# [Source material]
------------------------------------

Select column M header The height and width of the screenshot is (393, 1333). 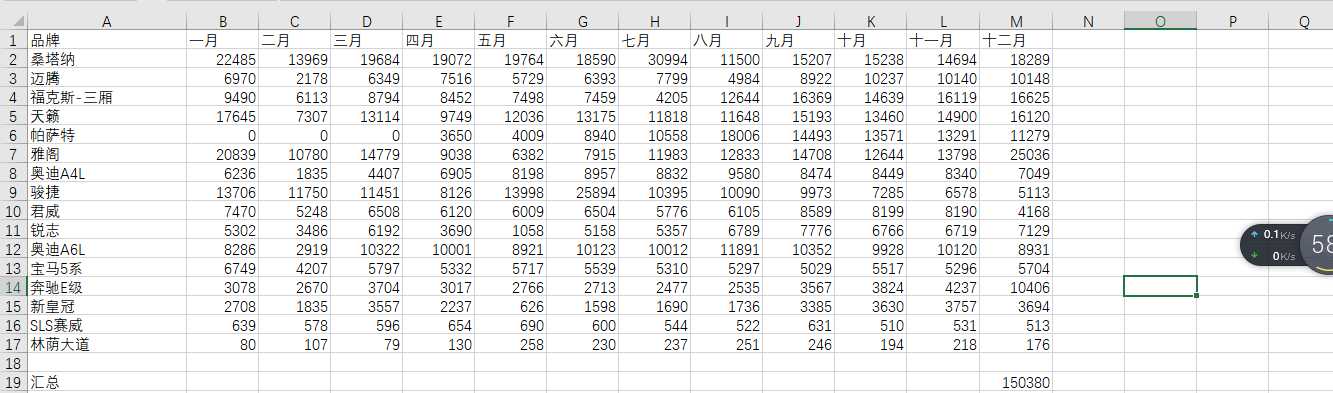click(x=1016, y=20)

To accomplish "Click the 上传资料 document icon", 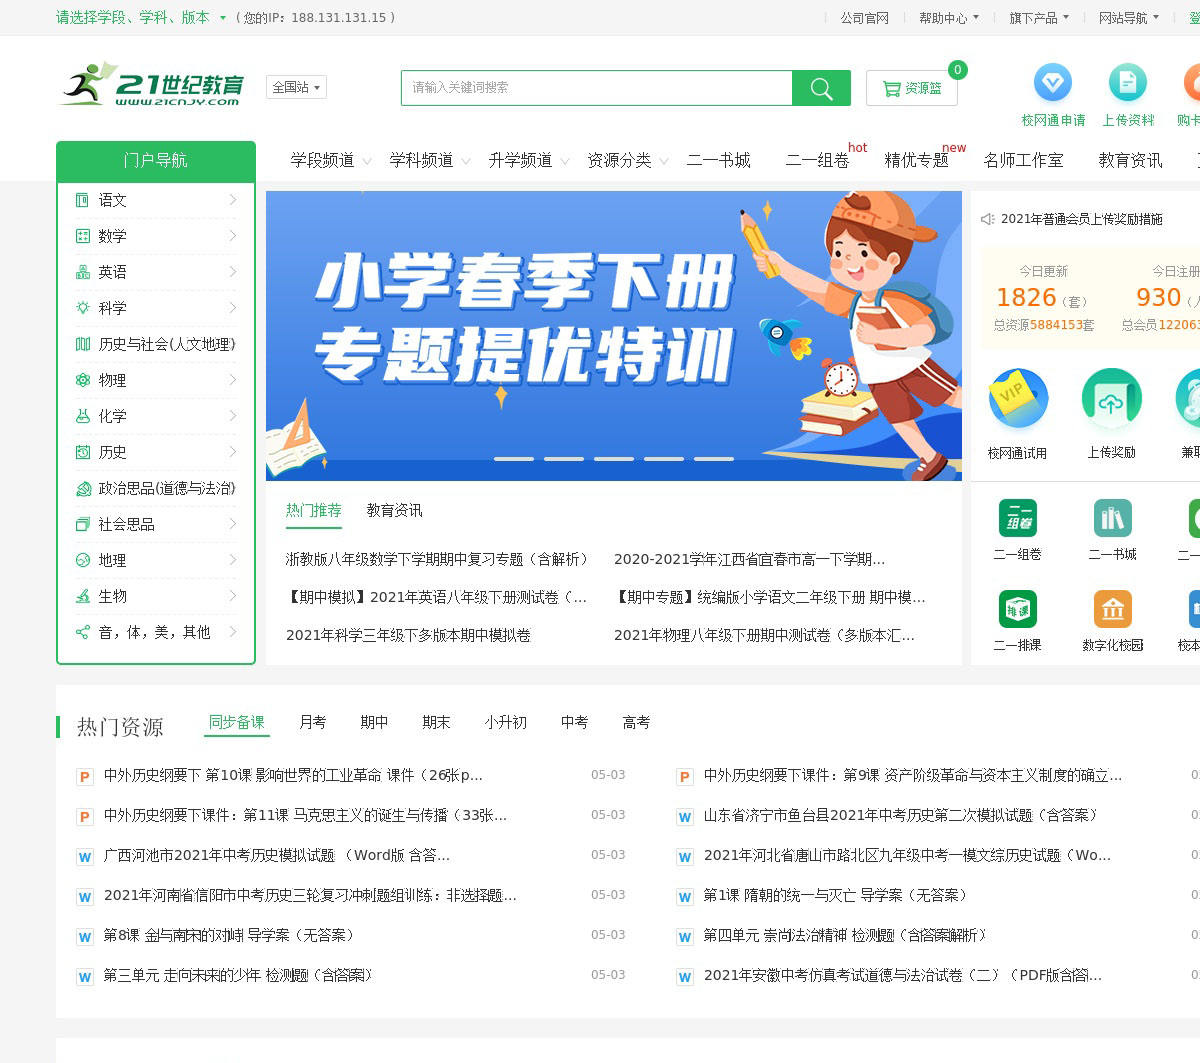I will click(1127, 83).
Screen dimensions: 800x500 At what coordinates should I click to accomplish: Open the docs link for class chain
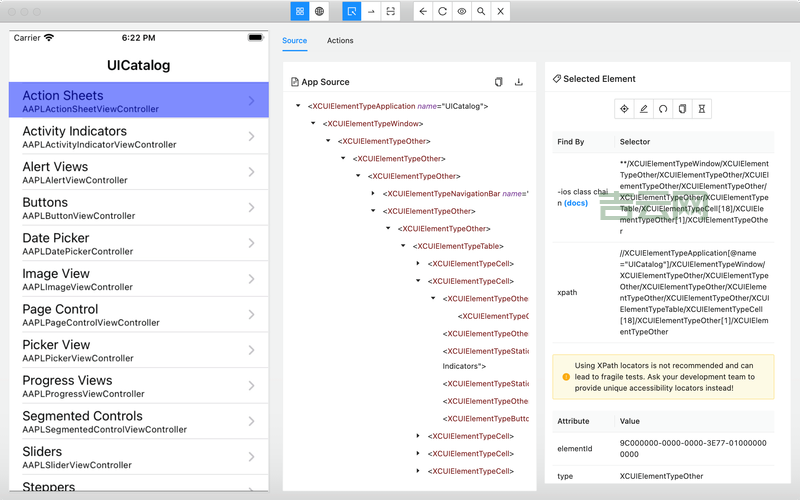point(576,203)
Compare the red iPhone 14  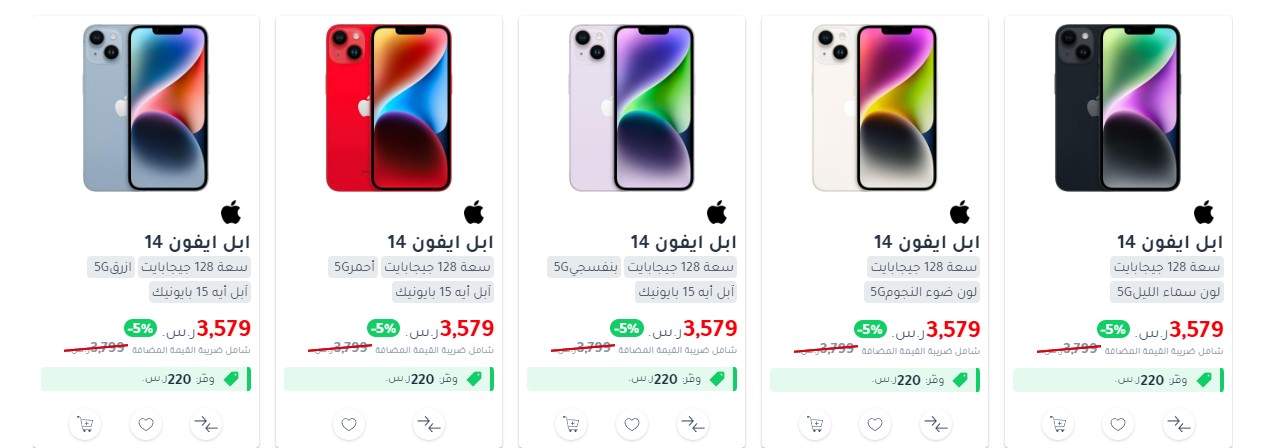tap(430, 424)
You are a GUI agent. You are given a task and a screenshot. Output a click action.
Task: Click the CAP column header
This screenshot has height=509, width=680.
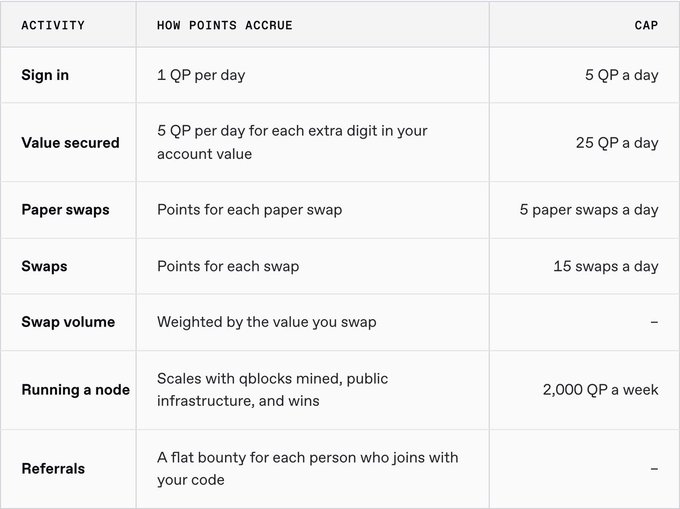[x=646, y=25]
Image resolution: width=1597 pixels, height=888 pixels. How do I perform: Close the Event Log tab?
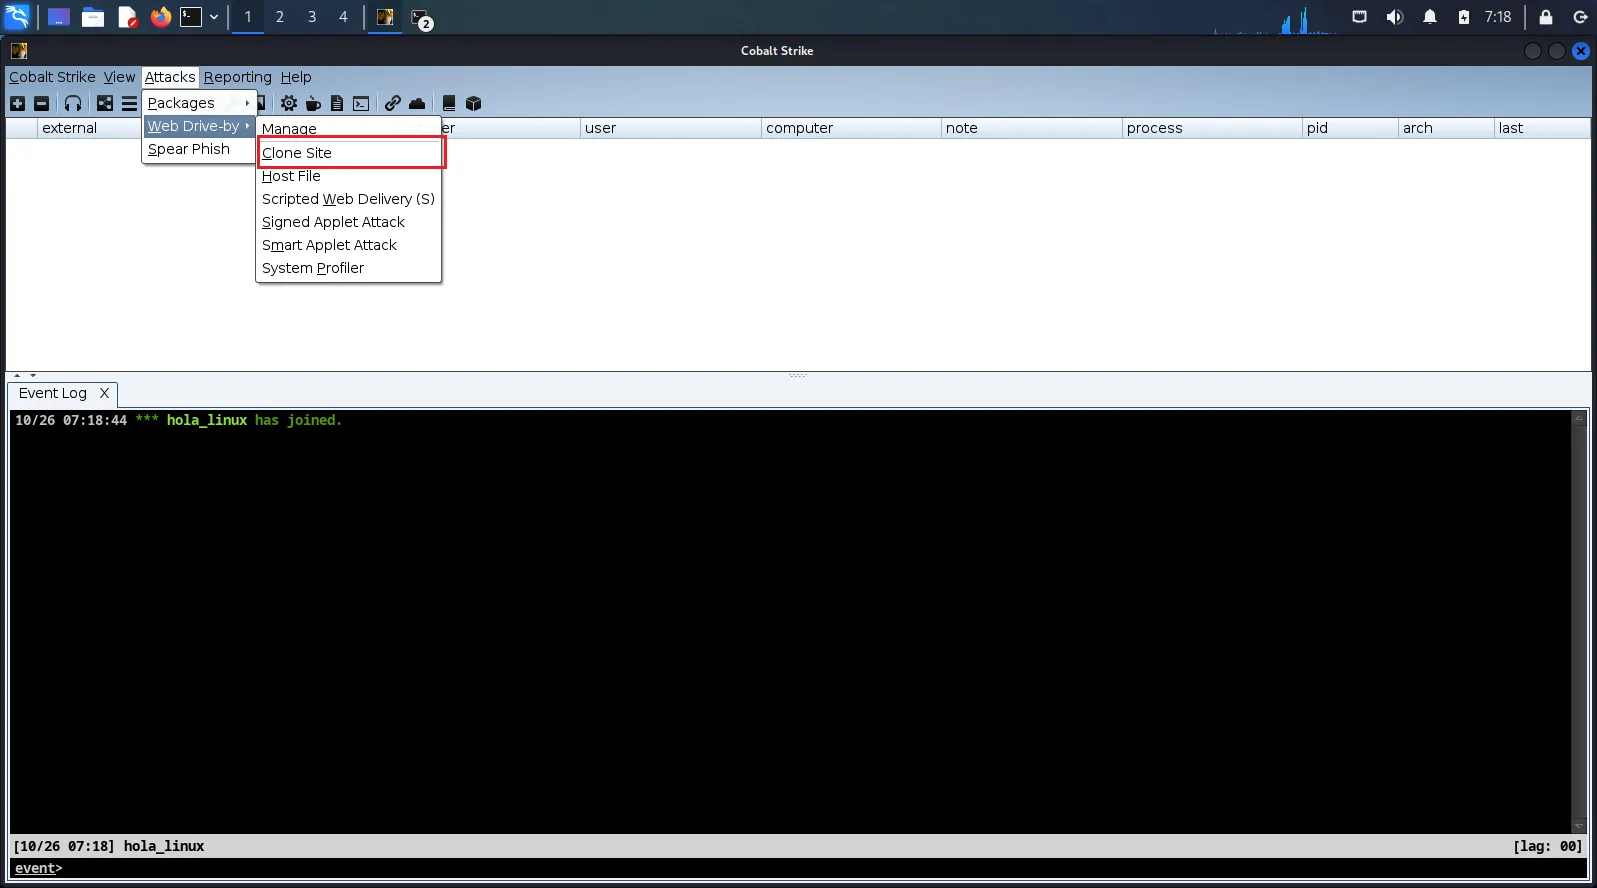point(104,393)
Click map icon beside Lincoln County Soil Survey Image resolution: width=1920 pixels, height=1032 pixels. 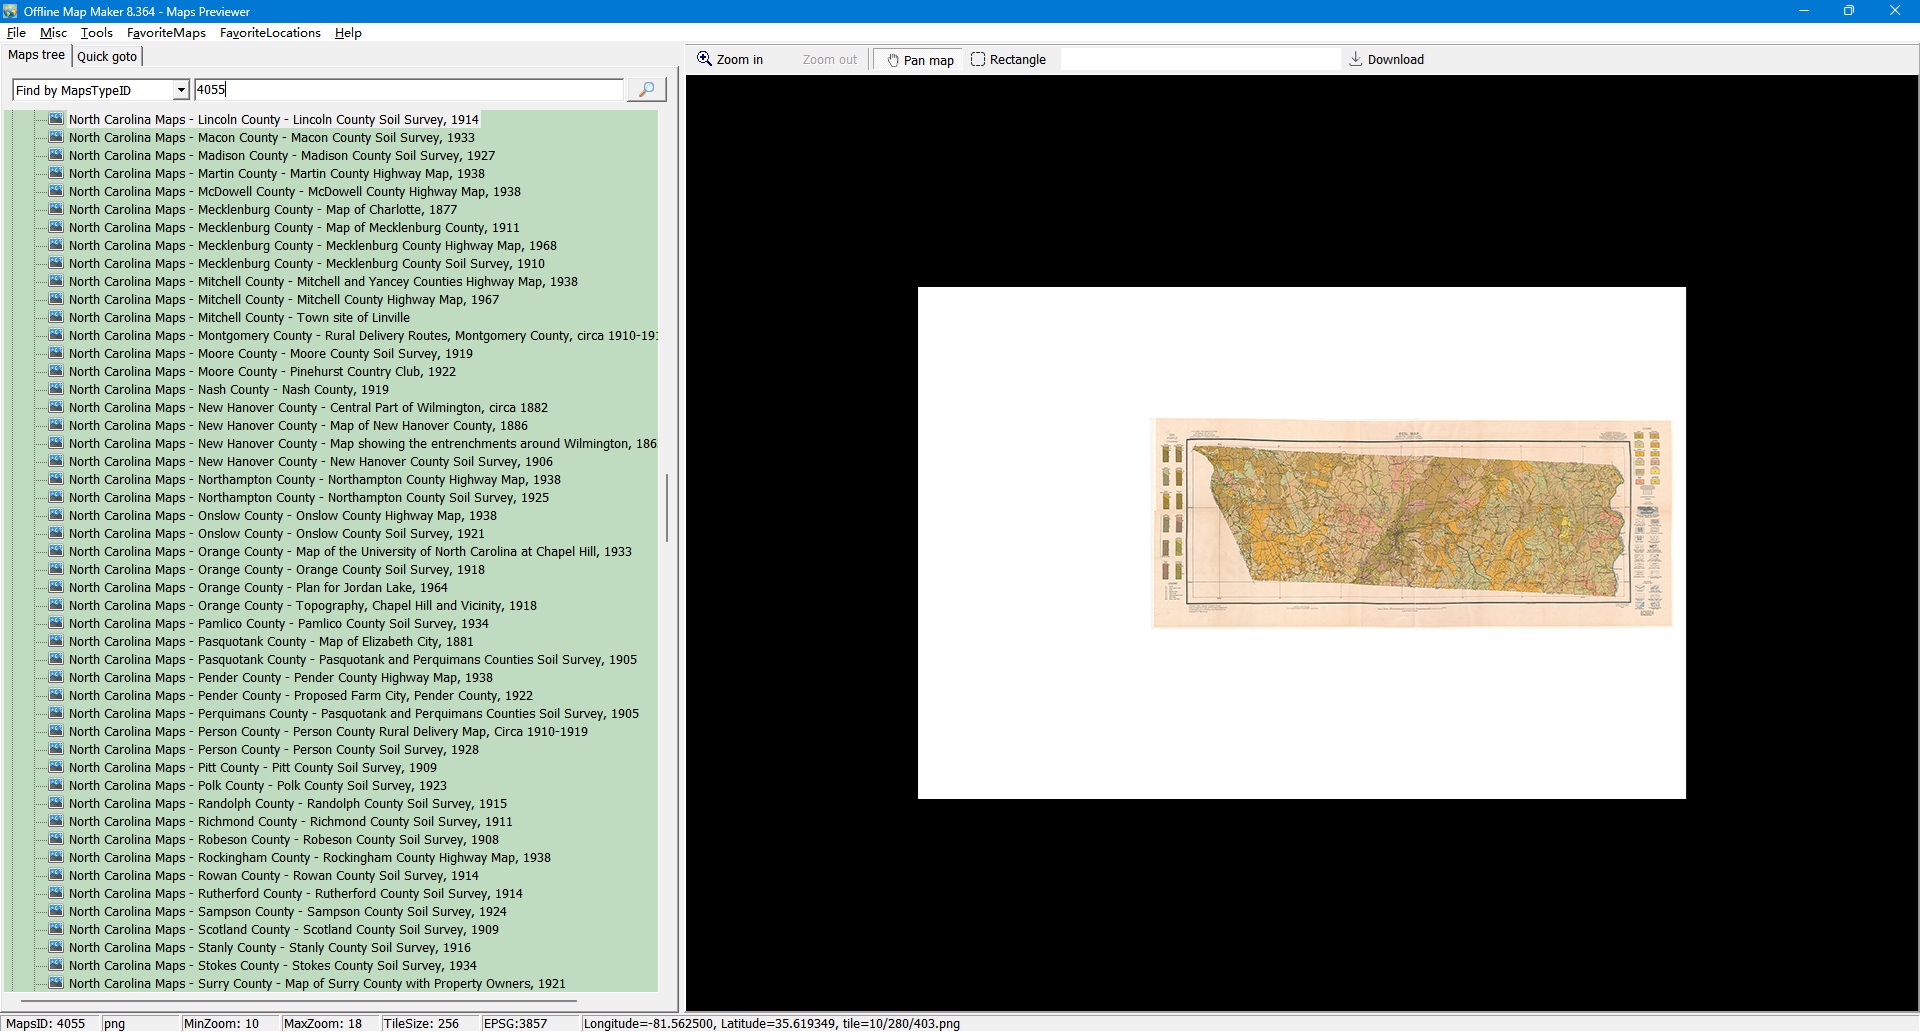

------------------------------------

The line containing "Image resolution: width=1597" and every line after it, up to the last line of the data, should be returned exactly, without the pictures.

# [Result of this task]
Image resolution: width=1597 pixels, height=888 pixels. How do I perform: Close the Event Log tab?
point(104,393)
Click map icon beside Lincoln County Soil Survey Image resolution: width=1920 pixels, height=1032 pixels. 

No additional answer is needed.